Relevant issue https://github.com/algorand/go-algorand/issues/5616
@joe-p could you fix the reviewdog and respond to the review?
~~CI is failing due to an unrelated test: TestP2PEnableGossipService_BothDisable~~
Re-triggered test run passing
All comments have been addressed. I also noticed CI failed. I need to step away for a minute but will take a closer look later today.
Also apologies for the long delays between addressing feedback, should be able to focus on this to get it across the finish line now.
Edit: Seemed to have introduced a regression Edit2: Should be fixed in 0df1e0f. Tests passing locally, will wait for CI
You probably need to re-merge master and make api to fix the generated conflicts.
Some simplistic code comments, and some question about when you add certain things. I think the existing order may be perfectly fine, despite my early comments reservations. But take my confusion as a request to find a good place to describe the whole strategy all at once in a comment.
I will add this in a comment but the general philosophy is to go in order of resources with the most restrictions to least. This is why the order is
- Txn-specific resources
- Cross-ref resources (because they need two slots and we don't want single slot resources to potentially use up one of the available two-slot transactions)

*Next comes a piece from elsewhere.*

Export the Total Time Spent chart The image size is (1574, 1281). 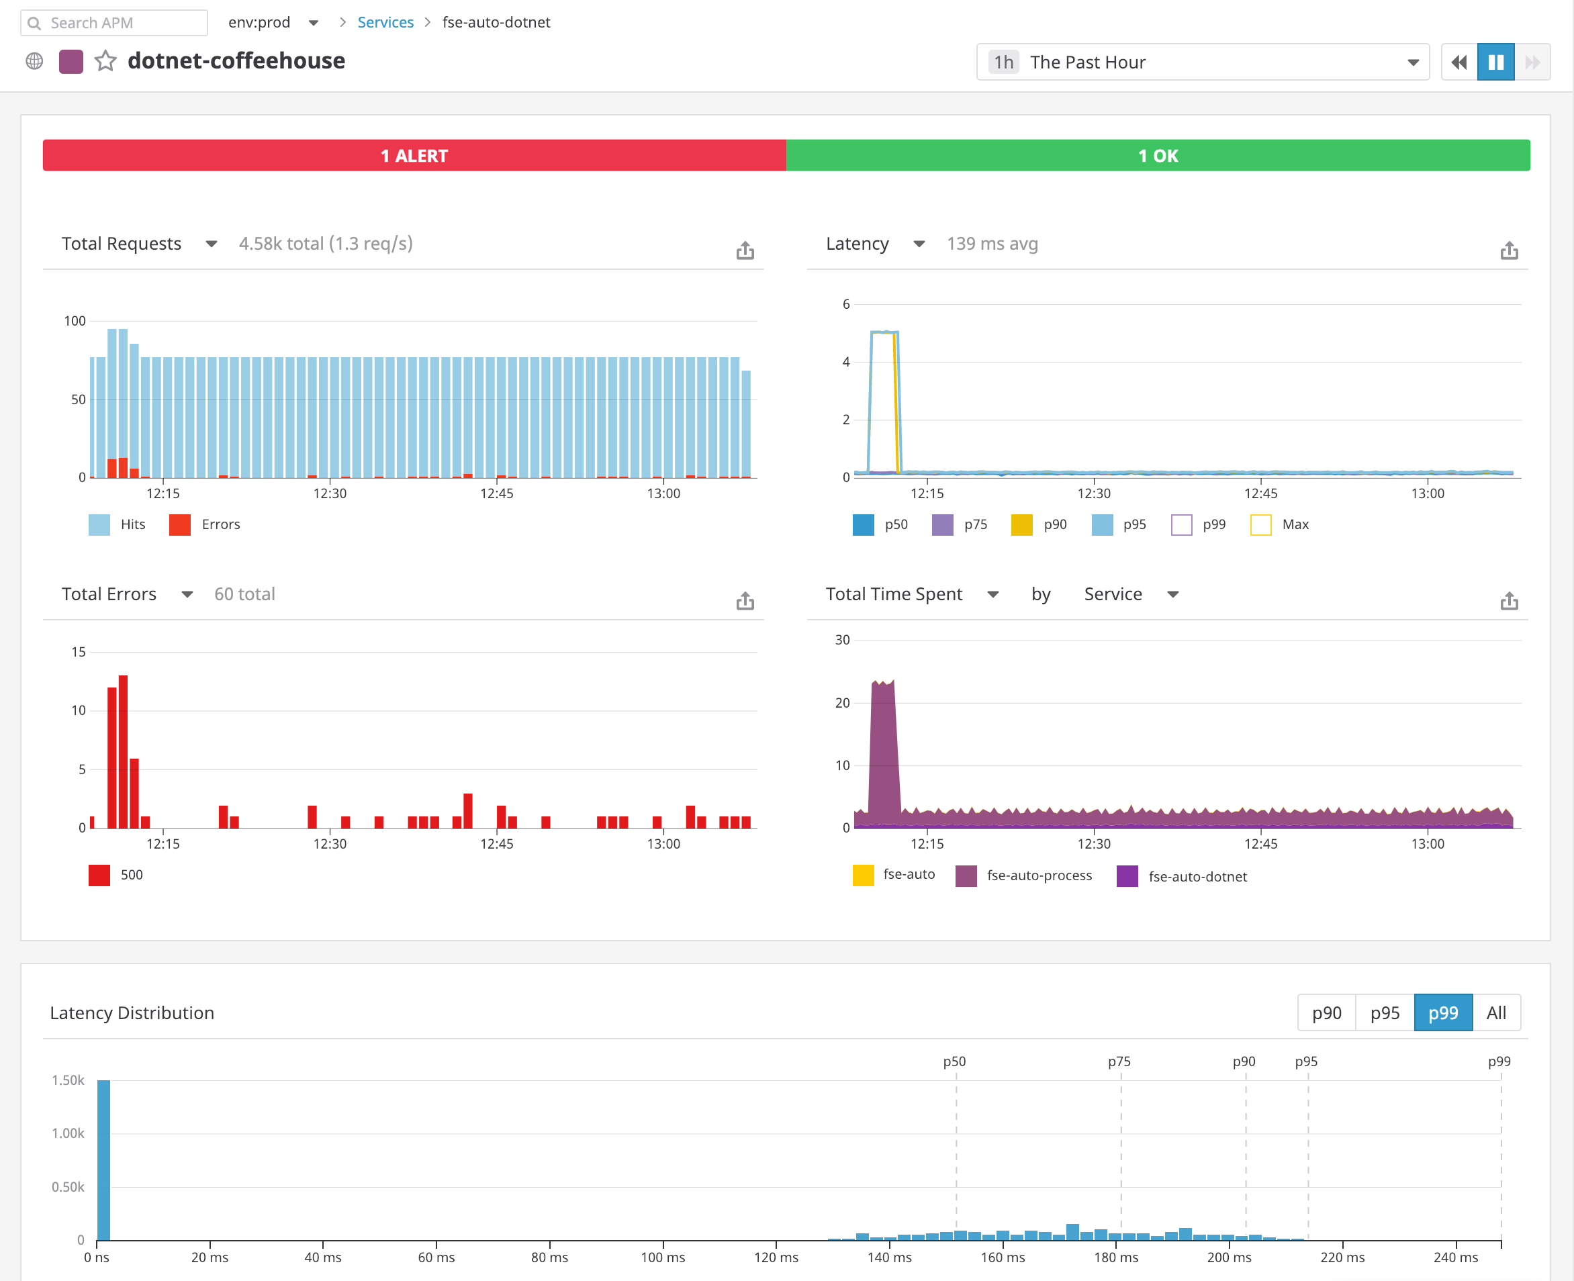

- Boxes, because they may require an app ref in addition to the box ref
- Accounts because they have a lower limit than other resources
- Standalone resources
I became worried that you are not accounting for old avm version apps, which can't use resource sharing. But I think maybe you're ok, because the response from simulate was taken that into account and places the necessary refs in the specific transactions if needed?

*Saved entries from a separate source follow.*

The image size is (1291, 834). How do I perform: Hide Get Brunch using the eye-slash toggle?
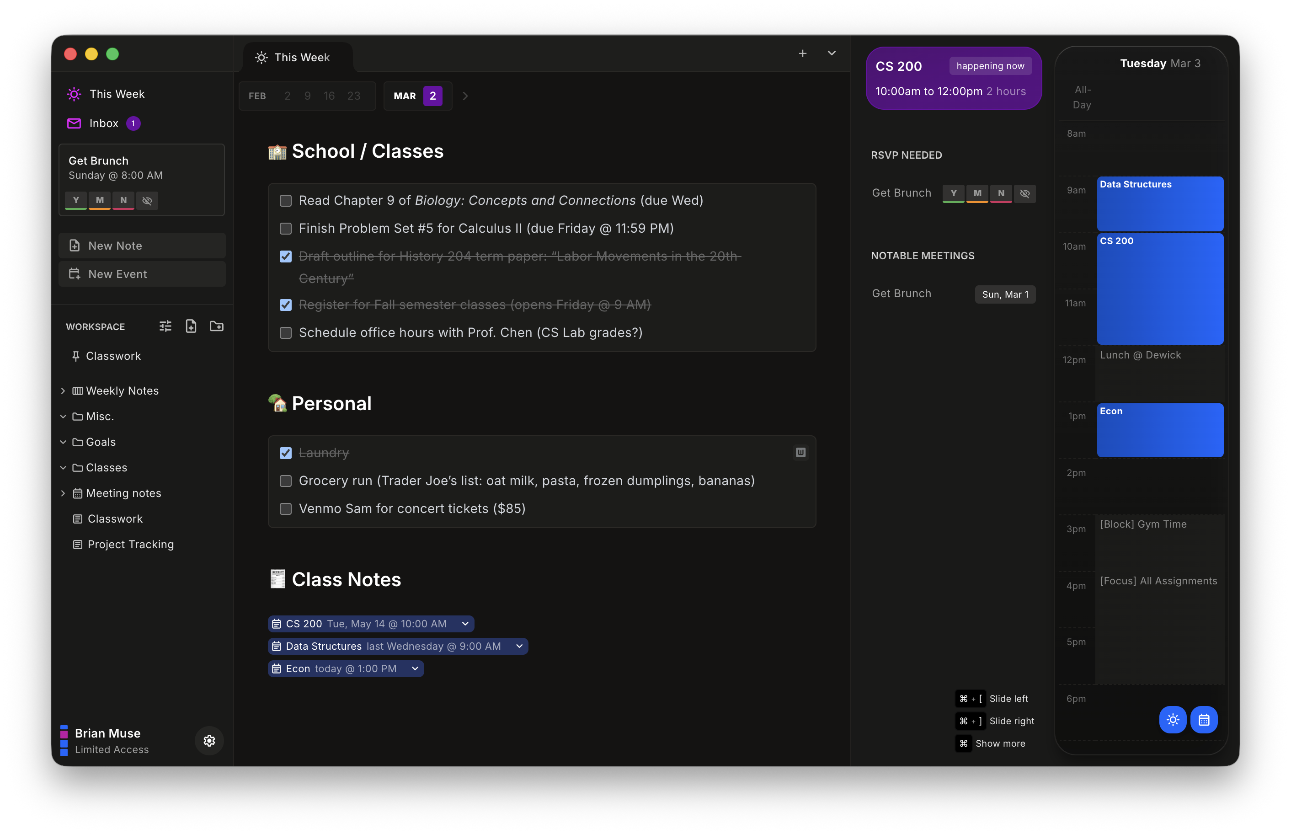coord(1025,193)
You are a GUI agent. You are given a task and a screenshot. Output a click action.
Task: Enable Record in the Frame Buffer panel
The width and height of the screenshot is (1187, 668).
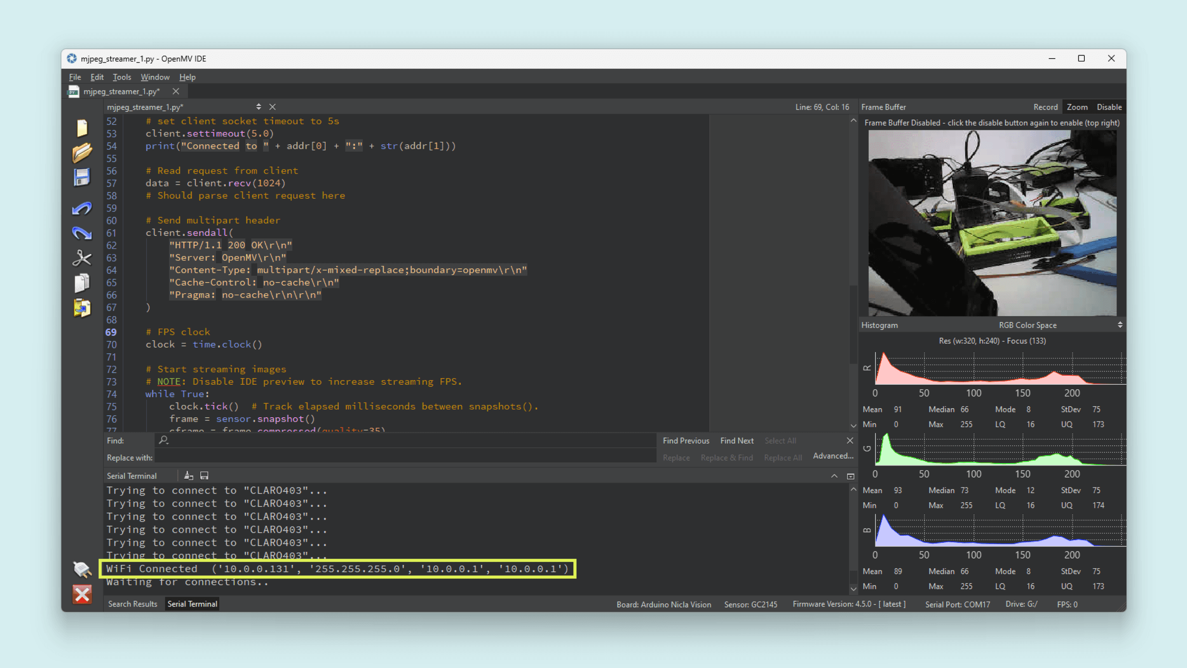(x=1046, y=106)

Yeah exactly. The logic for transaction-specific references exists upstream in simulate. By the time we reach the resource populator we know txn-specific resources and can handle those first
We've gotten so close to this being ready, but I wonder if the work in #6286 means we should hold off on this. The access list will dramatically simplify resource population so not entirely sure if it's worth merging in this fairly complex algorithm when we know we have a more elegant solution around the corner. Any thoughts?

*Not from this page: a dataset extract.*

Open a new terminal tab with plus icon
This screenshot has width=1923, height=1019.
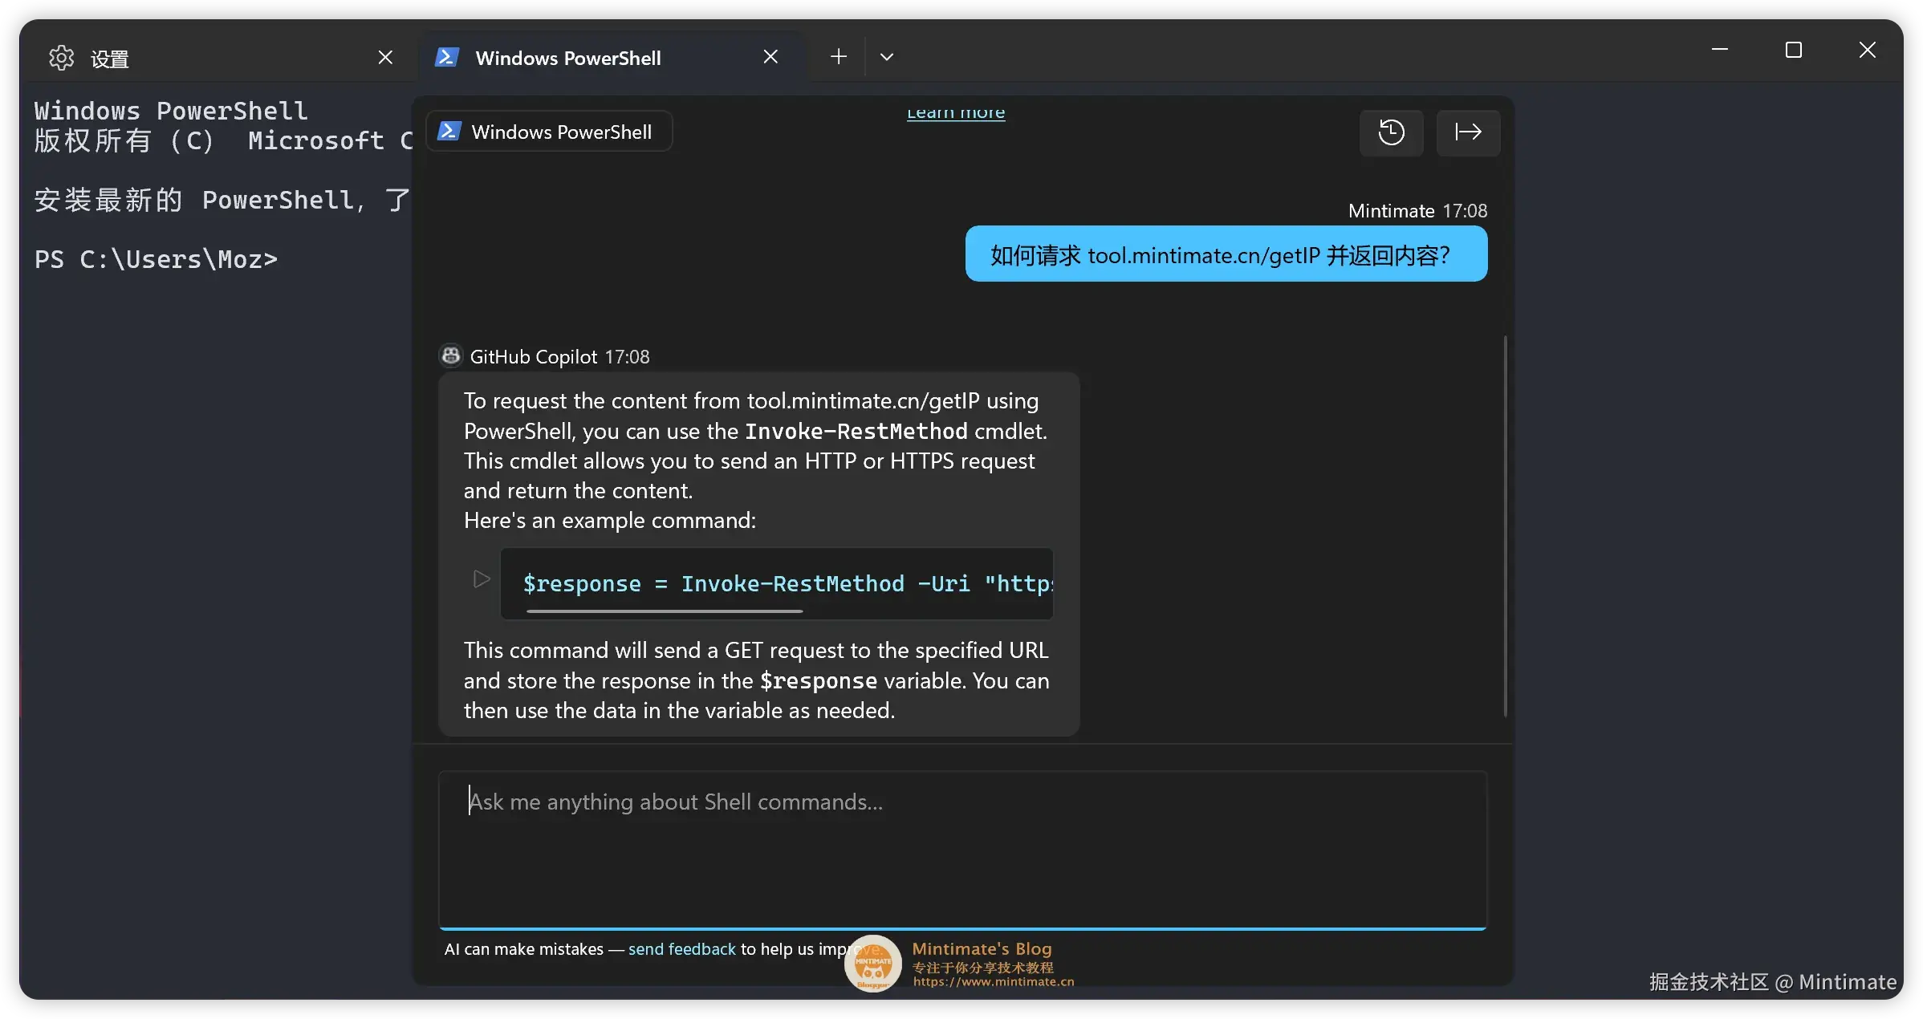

Id say it depends entirely on how soon the access PR gets merged
My expectation is that there will be a go-algorand release in the next week or so that does not have #6286 (and is not a consensus release) and then there will be a consensus release that has tx.Access next, maybe at the end of July.
I'm not sure what the best recommendation is for this code. I could imagine it staying, to support pre-sharing apps, or the very rare cases where the "cross-product" nature of foreign arrays allows a transaction to access more than tx.Access. But I'm not sure the complexity of supporting both (and choosing between them intelligently?) forever is worth it.
Supporting resource population just for App post txn.Access could be an additional incentive to steer the ecosystem (and tools) towards this new resource declaration method.
I'm not sure the complexity of supporting both (and choosing between them intelligently?) forever is worth it.
Yeah I think this is the main thing to consider.
to support pre-sharing apps
Population for pre-sharing apps is already trivial because the existing simulate response already gives you unnamed resources per txn.
Once we have the access list there will basically be no actual use-case for this code, so I don't think it makes sense to merge it in. As such, closing this PR. Will re-evaluate whether we want this functionality in algod for access list and make another PR if so.